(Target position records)
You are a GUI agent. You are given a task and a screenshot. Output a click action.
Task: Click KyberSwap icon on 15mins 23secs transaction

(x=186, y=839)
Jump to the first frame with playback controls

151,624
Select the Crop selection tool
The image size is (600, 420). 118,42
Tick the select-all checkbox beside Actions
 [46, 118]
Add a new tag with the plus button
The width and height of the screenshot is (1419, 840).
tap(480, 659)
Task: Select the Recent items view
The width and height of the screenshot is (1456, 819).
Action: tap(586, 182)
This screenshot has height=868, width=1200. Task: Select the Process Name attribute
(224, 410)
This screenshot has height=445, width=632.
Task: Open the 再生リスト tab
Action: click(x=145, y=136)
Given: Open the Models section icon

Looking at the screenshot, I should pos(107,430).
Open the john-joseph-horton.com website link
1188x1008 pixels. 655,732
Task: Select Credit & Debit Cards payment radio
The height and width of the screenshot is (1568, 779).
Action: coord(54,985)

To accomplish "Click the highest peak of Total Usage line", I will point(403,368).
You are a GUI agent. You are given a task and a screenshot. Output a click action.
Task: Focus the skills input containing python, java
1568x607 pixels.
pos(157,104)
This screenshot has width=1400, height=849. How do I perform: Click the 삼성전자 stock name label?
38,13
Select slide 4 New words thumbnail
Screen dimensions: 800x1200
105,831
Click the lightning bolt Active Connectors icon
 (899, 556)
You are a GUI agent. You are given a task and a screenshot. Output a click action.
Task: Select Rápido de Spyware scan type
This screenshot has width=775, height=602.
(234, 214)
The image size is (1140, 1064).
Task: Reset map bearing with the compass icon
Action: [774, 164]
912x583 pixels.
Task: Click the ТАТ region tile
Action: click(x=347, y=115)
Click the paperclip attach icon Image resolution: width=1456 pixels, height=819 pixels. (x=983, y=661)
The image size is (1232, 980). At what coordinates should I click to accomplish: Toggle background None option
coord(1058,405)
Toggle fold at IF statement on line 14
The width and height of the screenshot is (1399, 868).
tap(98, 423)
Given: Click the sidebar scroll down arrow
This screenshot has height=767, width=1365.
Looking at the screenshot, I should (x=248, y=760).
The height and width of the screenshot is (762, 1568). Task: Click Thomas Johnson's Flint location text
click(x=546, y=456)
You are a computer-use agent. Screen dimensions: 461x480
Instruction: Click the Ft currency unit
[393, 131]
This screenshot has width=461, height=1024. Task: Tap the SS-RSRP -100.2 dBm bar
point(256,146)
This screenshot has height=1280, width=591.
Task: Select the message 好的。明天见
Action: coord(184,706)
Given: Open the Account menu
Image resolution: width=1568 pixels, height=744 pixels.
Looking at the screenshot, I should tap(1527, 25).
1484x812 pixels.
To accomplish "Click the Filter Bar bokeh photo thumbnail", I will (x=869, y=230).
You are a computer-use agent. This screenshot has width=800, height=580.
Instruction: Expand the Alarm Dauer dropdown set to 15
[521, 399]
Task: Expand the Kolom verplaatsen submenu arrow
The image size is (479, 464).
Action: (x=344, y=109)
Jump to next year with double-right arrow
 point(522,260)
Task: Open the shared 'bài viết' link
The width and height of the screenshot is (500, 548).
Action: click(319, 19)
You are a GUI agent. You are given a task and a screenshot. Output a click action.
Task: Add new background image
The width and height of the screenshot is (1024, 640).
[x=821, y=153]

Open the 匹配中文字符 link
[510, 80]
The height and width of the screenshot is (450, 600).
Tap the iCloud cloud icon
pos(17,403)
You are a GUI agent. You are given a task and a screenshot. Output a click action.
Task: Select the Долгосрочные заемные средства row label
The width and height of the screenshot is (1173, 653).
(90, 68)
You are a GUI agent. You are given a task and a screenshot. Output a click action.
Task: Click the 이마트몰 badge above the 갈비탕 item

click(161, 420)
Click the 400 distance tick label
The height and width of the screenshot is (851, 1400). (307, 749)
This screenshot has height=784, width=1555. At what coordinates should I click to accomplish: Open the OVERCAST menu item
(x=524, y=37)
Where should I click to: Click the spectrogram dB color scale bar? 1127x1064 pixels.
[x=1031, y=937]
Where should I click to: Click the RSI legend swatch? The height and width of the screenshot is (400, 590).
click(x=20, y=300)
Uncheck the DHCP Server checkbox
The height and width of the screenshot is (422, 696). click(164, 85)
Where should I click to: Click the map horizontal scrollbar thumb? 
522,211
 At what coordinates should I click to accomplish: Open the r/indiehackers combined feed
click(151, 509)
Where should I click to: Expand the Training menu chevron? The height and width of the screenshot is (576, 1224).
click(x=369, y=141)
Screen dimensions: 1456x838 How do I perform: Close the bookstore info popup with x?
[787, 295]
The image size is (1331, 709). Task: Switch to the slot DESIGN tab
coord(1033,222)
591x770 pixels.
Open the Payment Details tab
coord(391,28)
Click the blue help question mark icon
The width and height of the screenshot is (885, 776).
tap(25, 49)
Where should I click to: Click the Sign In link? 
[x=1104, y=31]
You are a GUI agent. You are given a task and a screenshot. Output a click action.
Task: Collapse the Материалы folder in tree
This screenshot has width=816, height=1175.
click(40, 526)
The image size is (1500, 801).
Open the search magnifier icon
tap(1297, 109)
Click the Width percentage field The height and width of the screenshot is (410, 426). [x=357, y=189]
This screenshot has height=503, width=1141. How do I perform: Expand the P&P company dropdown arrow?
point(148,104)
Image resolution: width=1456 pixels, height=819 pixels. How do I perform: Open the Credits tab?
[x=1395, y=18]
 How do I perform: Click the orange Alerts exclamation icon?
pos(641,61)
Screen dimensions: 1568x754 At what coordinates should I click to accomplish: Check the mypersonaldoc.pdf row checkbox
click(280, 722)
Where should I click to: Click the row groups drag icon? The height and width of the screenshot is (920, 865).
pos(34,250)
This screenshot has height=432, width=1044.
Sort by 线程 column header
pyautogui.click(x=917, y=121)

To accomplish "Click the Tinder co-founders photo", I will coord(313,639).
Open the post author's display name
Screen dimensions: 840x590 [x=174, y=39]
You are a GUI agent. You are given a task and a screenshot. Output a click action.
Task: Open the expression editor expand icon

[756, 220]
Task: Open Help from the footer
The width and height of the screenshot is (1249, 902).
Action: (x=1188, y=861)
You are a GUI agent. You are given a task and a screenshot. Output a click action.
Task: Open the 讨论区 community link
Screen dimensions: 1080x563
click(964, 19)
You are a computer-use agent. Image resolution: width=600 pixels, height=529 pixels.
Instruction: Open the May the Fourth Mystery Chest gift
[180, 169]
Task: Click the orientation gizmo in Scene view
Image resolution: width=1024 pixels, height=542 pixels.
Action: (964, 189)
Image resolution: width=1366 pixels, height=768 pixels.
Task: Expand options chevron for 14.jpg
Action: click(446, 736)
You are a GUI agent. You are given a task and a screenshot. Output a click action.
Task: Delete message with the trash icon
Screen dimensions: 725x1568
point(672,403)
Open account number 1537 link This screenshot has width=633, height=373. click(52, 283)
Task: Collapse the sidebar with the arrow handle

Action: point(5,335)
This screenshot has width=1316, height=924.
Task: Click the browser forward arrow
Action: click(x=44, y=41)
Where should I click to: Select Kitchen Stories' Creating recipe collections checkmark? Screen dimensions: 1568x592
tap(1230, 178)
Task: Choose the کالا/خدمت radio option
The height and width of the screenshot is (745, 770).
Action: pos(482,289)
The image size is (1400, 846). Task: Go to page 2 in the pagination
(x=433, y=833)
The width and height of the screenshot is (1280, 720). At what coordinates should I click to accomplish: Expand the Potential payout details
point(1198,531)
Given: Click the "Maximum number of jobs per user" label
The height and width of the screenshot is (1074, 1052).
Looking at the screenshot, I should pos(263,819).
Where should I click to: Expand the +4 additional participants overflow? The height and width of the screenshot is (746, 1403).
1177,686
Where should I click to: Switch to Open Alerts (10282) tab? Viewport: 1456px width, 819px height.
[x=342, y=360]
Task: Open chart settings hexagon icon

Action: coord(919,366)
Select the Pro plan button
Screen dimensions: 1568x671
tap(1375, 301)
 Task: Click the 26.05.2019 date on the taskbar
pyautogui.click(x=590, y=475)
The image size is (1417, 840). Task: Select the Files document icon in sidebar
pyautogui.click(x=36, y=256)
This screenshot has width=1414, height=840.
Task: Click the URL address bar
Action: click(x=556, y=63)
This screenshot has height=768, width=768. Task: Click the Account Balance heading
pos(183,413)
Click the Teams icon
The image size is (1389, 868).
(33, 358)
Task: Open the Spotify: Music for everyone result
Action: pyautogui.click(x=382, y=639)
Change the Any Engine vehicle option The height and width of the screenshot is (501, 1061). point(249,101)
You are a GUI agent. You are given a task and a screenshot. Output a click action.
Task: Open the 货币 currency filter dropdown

• _Set exercise_: List every line of the data above that contains the string "thumbnail", copying each one in full. Case counts.

• _The answer_:
Select slide 4 New words thumbnail
To accomplish "Click the Filter Bar bokeh photo thumbnail", I will (x=869, y=230).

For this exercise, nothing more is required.